TO DO → Set down exact lines only, from the line with "You are a GUI" through the last line of the material below, with every picture left out.
Segment Open
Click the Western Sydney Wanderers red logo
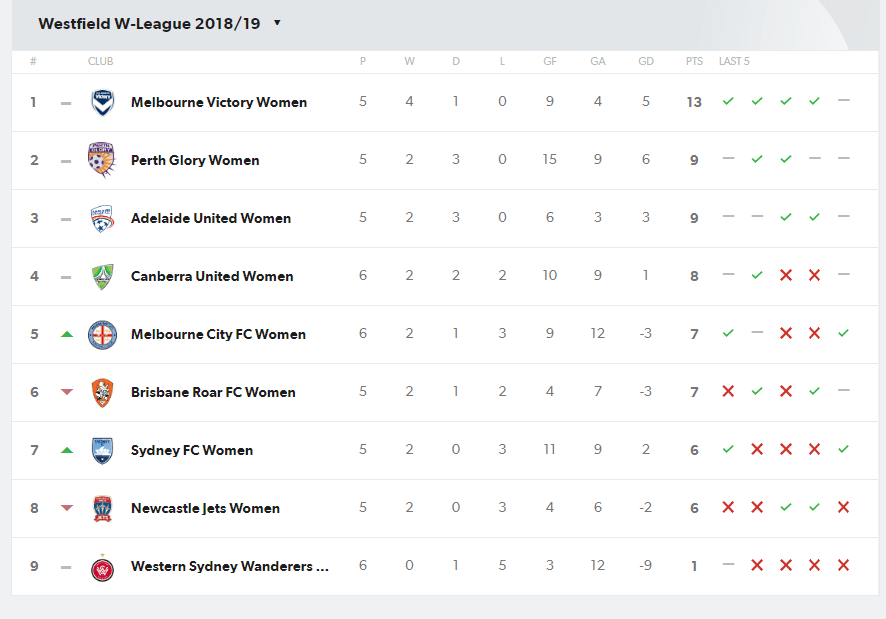886x619 pixels. coord(102,568)
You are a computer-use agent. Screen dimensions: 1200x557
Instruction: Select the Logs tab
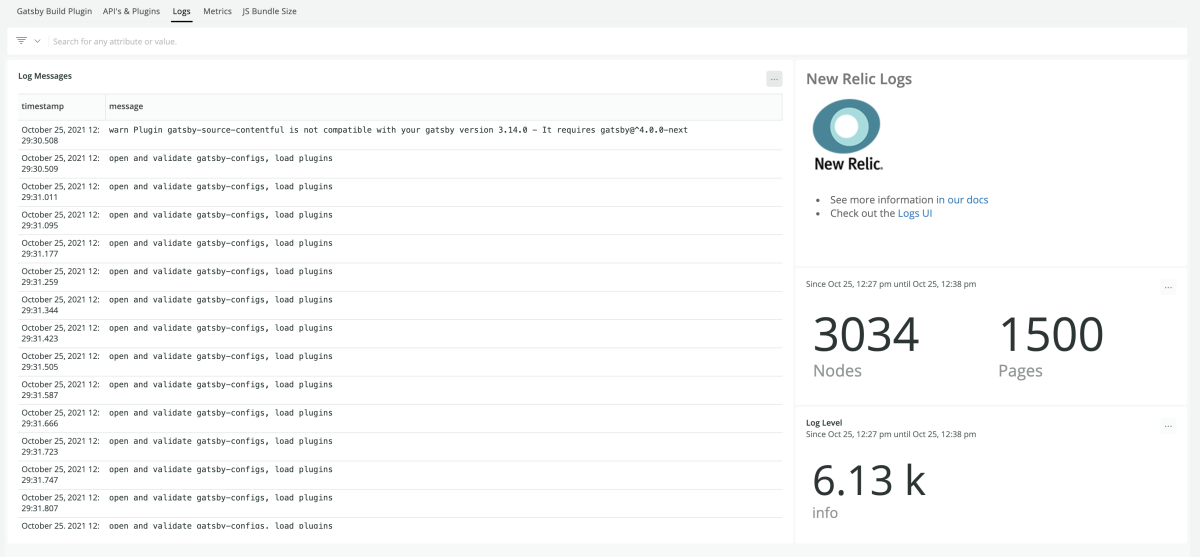(181, 11)
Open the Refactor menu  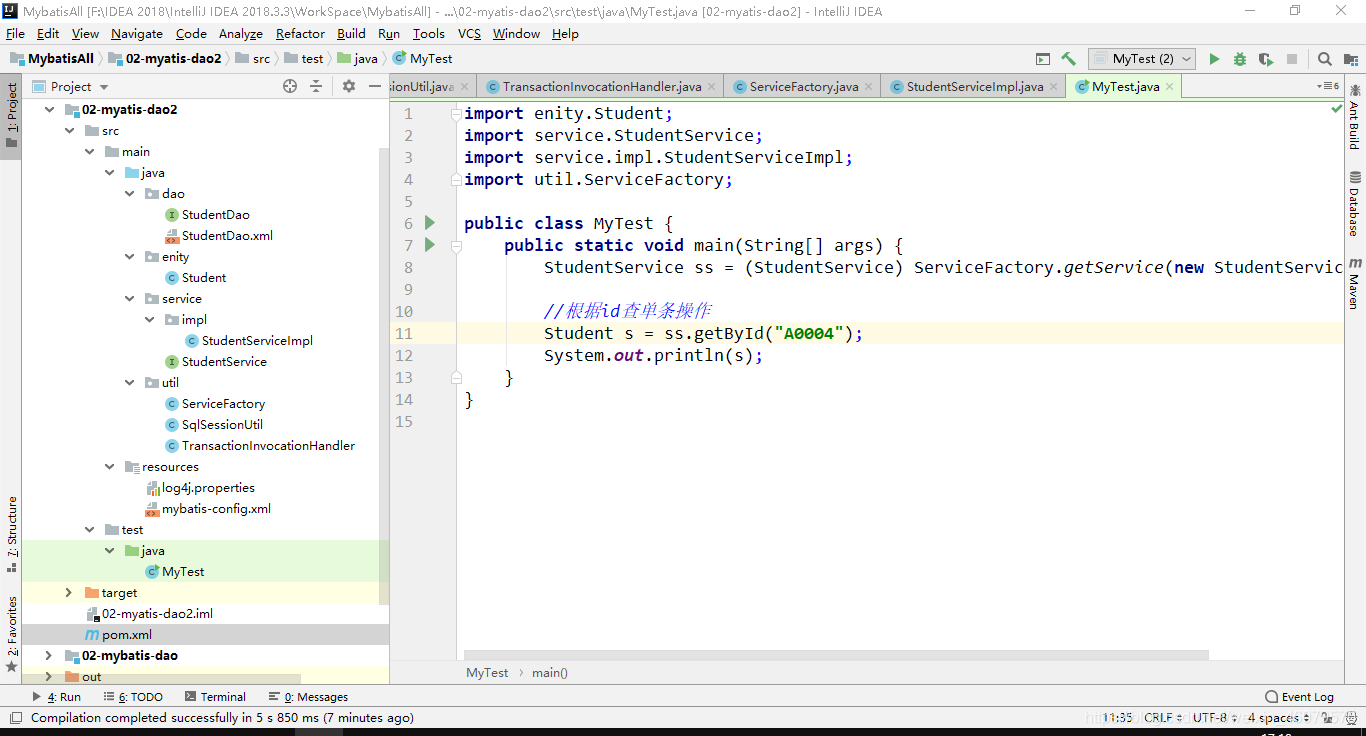coord(300,33)
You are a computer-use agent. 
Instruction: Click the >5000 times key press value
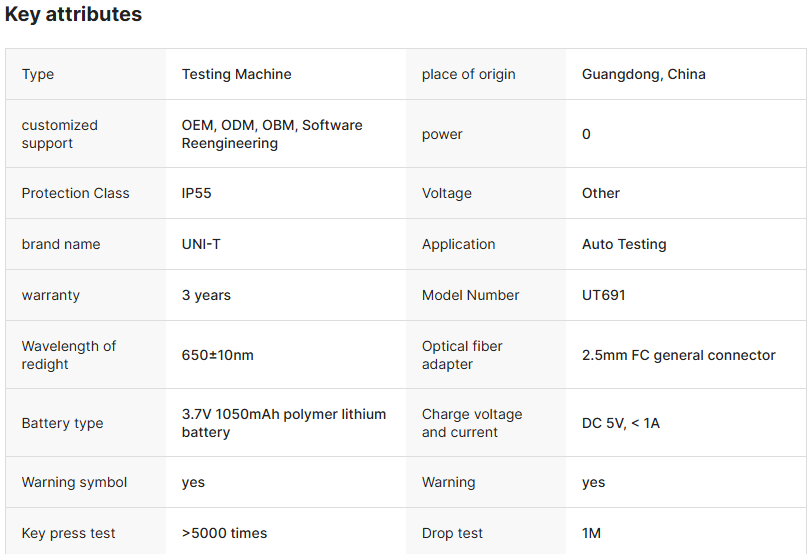(224, 533)
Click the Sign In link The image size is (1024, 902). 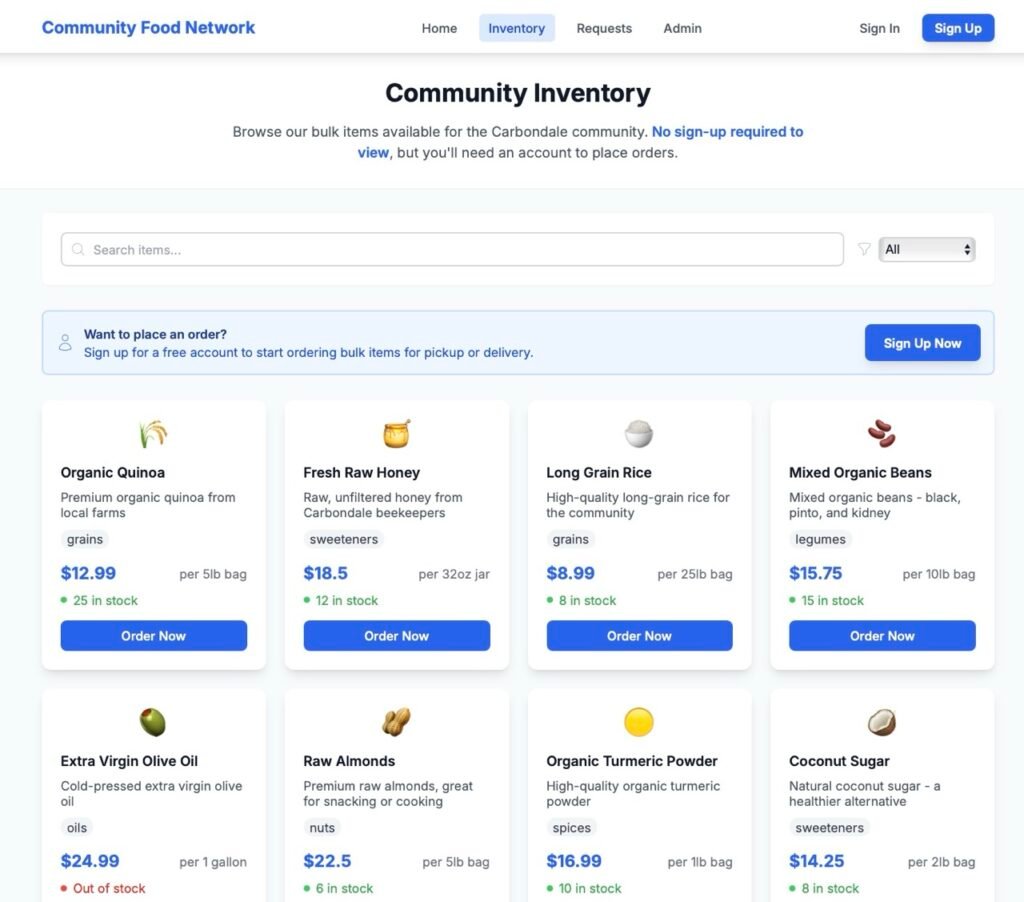879,28
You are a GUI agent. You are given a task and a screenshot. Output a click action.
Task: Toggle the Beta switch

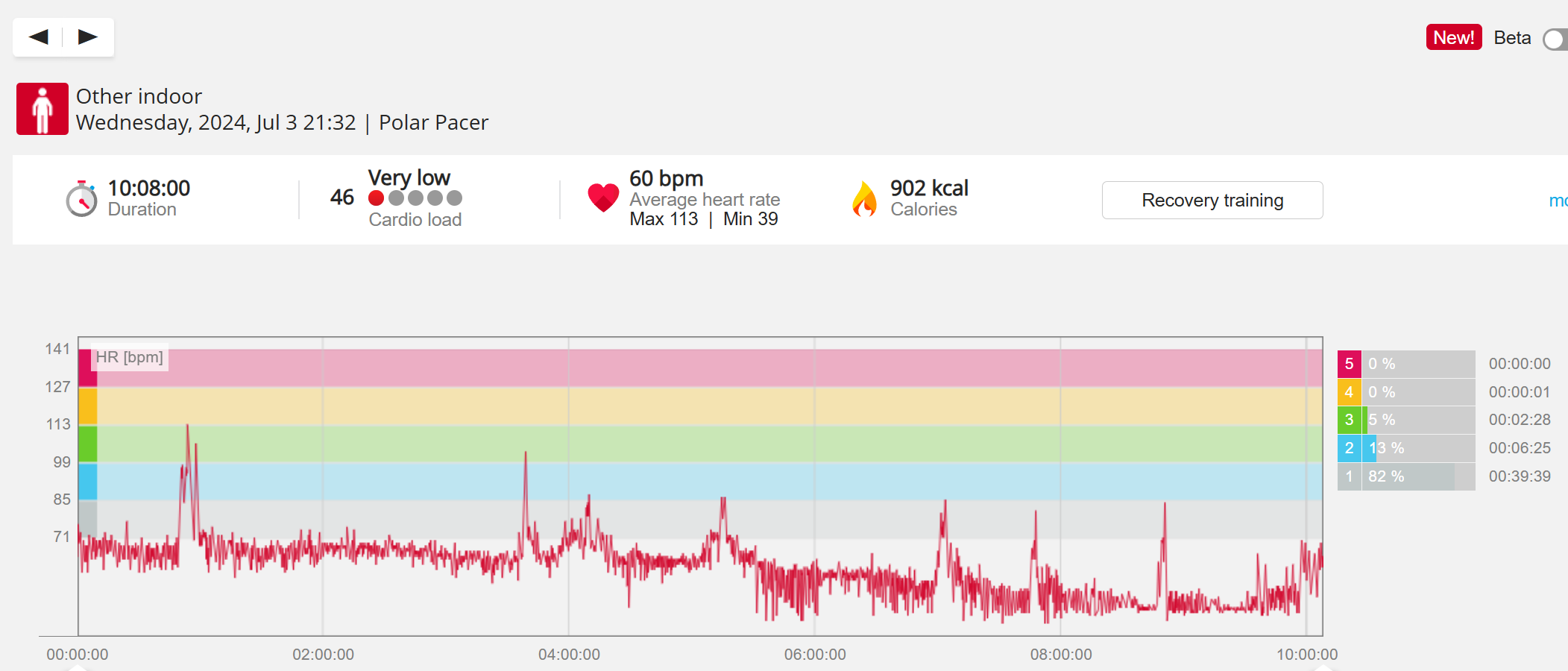click(x=1555, y=40)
Segment Closed
ANSWER BOX →
You are a GUI agent. You are given a task and a screenshot. Output a click action.
Task: Toggle the Beta switch

click(x=1555, y=40)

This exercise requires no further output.